DIRECTIONS:
I need the number of lines in the following entries that hold the word "Switch", and no other text.

ENTRIES SUPPLIED:
******
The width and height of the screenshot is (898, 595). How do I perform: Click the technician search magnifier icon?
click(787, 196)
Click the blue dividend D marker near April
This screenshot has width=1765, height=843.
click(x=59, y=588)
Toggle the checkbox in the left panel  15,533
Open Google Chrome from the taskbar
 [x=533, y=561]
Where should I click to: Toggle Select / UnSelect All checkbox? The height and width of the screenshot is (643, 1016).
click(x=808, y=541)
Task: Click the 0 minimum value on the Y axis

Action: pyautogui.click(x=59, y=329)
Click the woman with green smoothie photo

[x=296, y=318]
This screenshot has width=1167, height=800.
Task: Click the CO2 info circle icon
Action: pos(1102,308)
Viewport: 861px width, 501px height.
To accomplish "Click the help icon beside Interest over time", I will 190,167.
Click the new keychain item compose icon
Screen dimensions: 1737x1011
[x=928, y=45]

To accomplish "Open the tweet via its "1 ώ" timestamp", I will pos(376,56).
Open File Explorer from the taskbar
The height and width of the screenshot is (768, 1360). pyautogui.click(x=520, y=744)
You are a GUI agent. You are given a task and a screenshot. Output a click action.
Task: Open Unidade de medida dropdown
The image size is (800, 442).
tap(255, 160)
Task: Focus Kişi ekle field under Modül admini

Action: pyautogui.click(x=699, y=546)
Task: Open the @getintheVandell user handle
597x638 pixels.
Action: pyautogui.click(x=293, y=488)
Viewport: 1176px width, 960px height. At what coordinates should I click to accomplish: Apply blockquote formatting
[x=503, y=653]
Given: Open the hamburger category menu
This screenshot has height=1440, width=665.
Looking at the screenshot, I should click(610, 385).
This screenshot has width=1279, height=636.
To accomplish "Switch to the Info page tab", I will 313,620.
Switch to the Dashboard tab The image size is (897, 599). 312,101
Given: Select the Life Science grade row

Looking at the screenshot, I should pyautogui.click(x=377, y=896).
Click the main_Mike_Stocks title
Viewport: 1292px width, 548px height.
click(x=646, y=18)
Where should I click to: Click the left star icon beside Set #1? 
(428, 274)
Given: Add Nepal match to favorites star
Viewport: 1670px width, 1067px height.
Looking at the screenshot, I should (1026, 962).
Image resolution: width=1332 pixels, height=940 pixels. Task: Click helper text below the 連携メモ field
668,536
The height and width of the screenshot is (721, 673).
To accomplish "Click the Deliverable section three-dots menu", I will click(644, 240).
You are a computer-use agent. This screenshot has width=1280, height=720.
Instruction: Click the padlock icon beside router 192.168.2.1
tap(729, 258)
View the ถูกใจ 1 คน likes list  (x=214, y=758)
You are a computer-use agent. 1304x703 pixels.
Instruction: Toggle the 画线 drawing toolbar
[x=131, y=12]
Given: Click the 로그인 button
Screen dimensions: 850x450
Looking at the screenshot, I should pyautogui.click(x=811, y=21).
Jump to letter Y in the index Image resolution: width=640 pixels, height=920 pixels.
******
EXERCISE RESPONSE:
2